I asked this question a while ago, and I still disagree with it being closed as off-topic. The reason given for closing the question is that commonly-available references can answer it. I mentioned in the question that the commonly-available references all point to the legal definition. I think it should be reopened. If not, can you help me understand why it should remain closed?
I consulted some synonym dictionaries, and I can confirm Nathan L's research results: most dictionaries focus on the failure/forfeit sense of default. In fact, default in the sense of "automatically selected preference" (which originated as a computer-related term but has subsequently gained traction in more-general use) first appeared in the Merriam-Webster's Collegiate Dictionary series in the tenth edition (1993), which indicates relatively recent mainstream adoption of the usage.
The closest adjectives to default in the relevant sense that I can think of are go-to and fallback, and neither of those is an especially good match for it.
It would be interesting to know how the computer meaning arose. My guess is that it originated in the sports metaphor of advancing to the next round in a bracketed tournament because the listed opponent forfeited the match. I can imagine a computer programmer treating a user's declining to alter the program's baseline settings as a kind of forfeiture of the opportunity to customize the settings, for example.
But this is quite aside from the legitimacy Nathan L's question about what words might serve as synonyms for default in its new sense.
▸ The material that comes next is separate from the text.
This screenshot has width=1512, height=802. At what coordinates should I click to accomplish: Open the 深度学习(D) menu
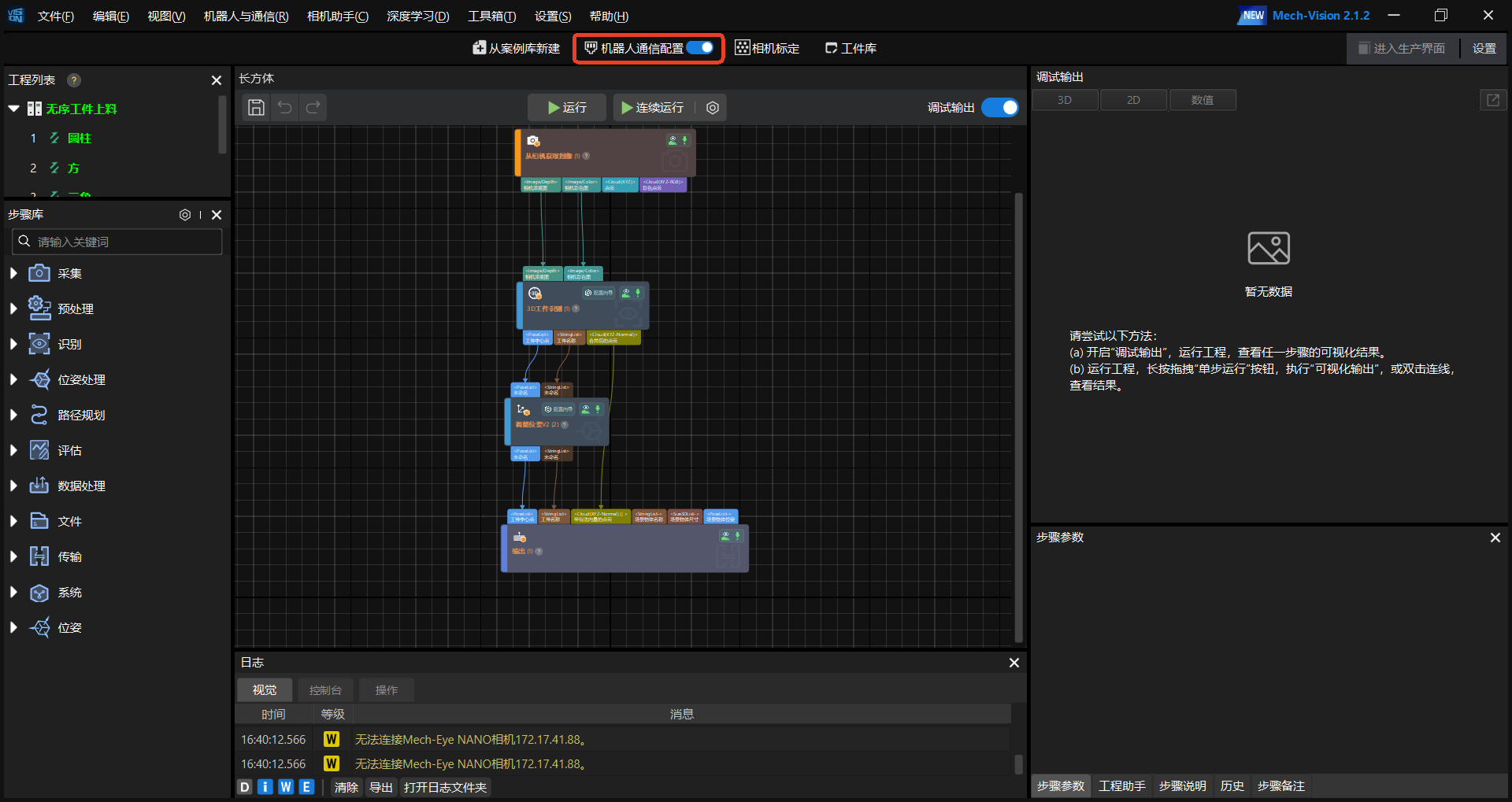[x=417, y=16]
As far as I can see, it isn't a general-reference question. I therefore support his request to reopen the original question.
Currently, three of the four reasons given by close-voters seeking to reclose the original question cite its lack of an example providing context. To repeat a comment I made beneath Nathan L's original question, he seems to be asking about a situation in which, for example, default is used as a noun, as in "The 'Sell my personal data to anyone on the Internet who wants to buy it' option is the default." But a similar question could be asked about the use of default as an adjective, as in "Clicking 'Revert' causes the program to revert to its default settings."
It should go without saying that if you can show that commonly available references do not provide the information that you need, your question should not be closed, and if it is closed, you have every right to ask for it to be re-opened.
However, in your particular case, it is hard to see what good it would do. If there were a good single-word synonym for default value, it would be listed in thesauri and other reference works, and software developers would already be using it. Also, the fact that you have already accepted an answer does nothing to help your case.